** WRITTEN PROBLEM **
Reproduce the records below word for word, keeping every line and its order unchanged.

** DATA PROVIDED **
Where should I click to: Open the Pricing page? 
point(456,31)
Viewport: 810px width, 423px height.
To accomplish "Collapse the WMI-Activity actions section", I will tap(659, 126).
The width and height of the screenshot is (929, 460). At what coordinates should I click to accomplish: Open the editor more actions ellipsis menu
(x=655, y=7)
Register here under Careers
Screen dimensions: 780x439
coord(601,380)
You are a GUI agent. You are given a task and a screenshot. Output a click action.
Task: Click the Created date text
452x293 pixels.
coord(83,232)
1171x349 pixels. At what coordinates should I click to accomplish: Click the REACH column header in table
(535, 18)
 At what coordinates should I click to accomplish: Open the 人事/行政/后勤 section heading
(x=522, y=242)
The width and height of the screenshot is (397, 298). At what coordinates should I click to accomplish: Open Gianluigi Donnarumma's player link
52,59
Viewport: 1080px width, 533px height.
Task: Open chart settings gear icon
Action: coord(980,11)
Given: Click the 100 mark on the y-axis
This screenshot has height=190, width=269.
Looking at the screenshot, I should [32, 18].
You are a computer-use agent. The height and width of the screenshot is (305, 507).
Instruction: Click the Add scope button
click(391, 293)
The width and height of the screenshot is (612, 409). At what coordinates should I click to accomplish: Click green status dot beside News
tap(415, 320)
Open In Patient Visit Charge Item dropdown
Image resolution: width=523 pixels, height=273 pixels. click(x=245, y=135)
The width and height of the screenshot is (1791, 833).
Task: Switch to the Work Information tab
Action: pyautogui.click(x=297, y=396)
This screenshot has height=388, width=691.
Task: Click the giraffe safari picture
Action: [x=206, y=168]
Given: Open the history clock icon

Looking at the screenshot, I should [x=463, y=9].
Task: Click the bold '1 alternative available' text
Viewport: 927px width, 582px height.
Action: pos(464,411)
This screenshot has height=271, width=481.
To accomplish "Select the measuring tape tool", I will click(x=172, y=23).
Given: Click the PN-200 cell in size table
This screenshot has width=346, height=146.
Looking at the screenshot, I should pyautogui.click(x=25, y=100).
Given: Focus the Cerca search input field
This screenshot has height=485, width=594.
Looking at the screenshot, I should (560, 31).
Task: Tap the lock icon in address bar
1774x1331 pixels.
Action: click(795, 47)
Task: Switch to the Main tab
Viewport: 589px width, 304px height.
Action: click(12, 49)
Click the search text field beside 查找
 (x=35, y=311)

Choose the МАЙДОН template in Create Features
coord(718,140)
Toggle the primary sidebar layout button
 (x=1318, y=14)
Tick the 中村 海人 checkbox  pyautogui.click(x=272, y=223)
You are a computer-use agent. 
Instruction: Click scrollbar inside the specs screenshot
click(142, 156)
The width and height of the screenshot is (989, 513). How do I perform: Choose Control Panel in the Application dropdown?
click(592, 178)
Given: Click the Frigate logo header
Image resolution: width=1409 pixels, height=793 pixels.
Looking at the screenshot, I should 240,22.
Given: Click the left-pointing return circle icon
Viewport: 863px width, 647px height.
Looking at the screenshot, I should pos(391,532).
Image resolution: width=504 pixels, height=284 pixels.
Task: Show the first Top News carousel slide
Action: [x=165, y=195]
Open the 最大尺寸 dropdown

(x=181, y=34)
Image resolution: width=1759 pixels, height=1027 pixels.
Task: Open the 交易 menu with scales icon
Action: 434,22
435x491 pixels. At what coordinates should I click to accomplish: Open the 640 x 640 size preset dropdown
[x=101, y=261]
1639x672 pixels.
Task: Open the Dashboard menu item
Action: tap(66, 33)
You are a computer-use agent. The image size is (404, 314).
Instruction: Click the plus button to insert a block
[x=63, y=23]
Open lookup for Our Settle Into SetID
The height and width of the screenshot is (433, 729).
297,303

** RIGHT ANSWER **
Where should I click to: Open the Pricing page? 
point(456,31)
Viewport: 810px width, 423px height.
To accomplish "Collapse the WMI-Activity actions section", I will tap(659, 126).
The width and height of the screenshot is (929, 460). At what coordinates should I click to accomplish: Open the editor more actions ellipsis menu
(x=655, y=7)
Register here under Careers
Screen dimensions: 780x439
coord(601,380)
You are a GUI agent. You are given a task and a screenshot. Output a click action.
Task: Click the Created date text
452x293 pixels.
coord(83,232)
1171x349 pixels. At what coordinates should I click to accomplish: Click the REACH column header in table
(535, 18)
 At what coordinates should I click to accomplish: Open the 人事/行政/后勤 section heading
(x=522, y=242)
The width and height of the screenshot is (397, 298). At what coordinates should I click to accomplish: Open Gianluigi Donnarumma's player link
52,59
Viewport: 1080px width, 533px height.
Task: Open chart settings gear icon
Action: coord(980,11)
Given: Click the 100 mark on the y-axis
This screenshot has height=190, width=269.
Looking at the screenshot, I should [32, 18].
You are a computer-use agent. The height and width of the screenshot is (305, 507).
Instruction: Click the Add scope button
click(391, 293)
The width and height of the screenshot is (612, 409). At what coordinates should I click to accomplish: Click green status dot beside News
tap(415, 320)
Open In Patient Visit Charge Item dropdown
Image resolution: width=523 pixels, height=273 pixels. click(x=245, y=135)
The width and height of the screenshot is (1791, 833).
Task: Switch to the Work Information tab
Action: pyautogui.click(x=297, y=396)
This screenshot has height=388, width=691.
Task: Click the giraffe safari picture
Action: [x=206, y=168]
Given: Open the history clock icon

Looking at the screenshot, I should [x=463, y=9].
Task: Click the bold '1 alternative available' text
Viewport: 927px width, 582px height.
Action: pos(464,411)
This screenshot has height=271, width=481.
To accomplish "Select the measuring tape tool", I will click(x=172, y=23).
Given: Click the PN-200 cell in size table
This screenshot has width=346, height=146.
Looking at the screenshot, I should pyautogui.click(x=25, y=100).
Given: Focus the Cerca search input field
This screenshot has height=485, width=594.
Looking at the screenshot, I should (560, 31).
Task: Tap the lock icon in address bar
1774x1331 pixels.
Action: click(795, 47)
Task: Switch to the Main tab
Viewport: 589px width, 304px height.
Action: click(12, 49)
Click the search text field beside 查找
 (x=35, y=311)

Choose the МАЙДОН template in Create Features
coord(718,140)
Toggle the primary sidebar layout button
 (x=1318, y=14)
Tick the 中村 海人 checkbox  pyautogui.click(x=272, y=223)
You are a computer-use agent. 
Instruction: Click scrollbar inside the specs screenshot
click(142, 156)
The width and height of the screenshot is (989, 513). How do I perform: Choose Control Panel in the Application dropdown?
click(592, 178)
Given: Click the Frigate logo header
Image resolution: width=1409 pixels, height=793 pixels.
Looking at the screenshot, I should 240,22.
Given: Click the left-pointing return circle icon
Viewport: 863px width, 647px height.
Looking at the screenshot, I should pos(391,532).
Image resolution: width=504 pixels, height=284 pixels.
Task: Show the first Top News carousel slide
Action: [x=165, y=195]
Open the 最大尺寸 dropdown

(x=181, y=34)
Image resolution: width=1759 pixels, height=1027 pixels.
Task: Open the 交易 menu with scales icon
Action: 434,22
435x491 pixels. At what coordinates should I click to accomplish: Open the 640 x 640 size preset dropdown
[x=101, y=261]
1639x672 pixels.
Task: Open the Dashboard menu item
Action: tap(66, 33)
You are a computer-use agent. The image size is (404, 314).
Instruction: Click the plus button to insert a block
[x=63, y=23]
Open lookup for Our Settle Into SetID
The height and width of the screenshot is (433, 729).
297,303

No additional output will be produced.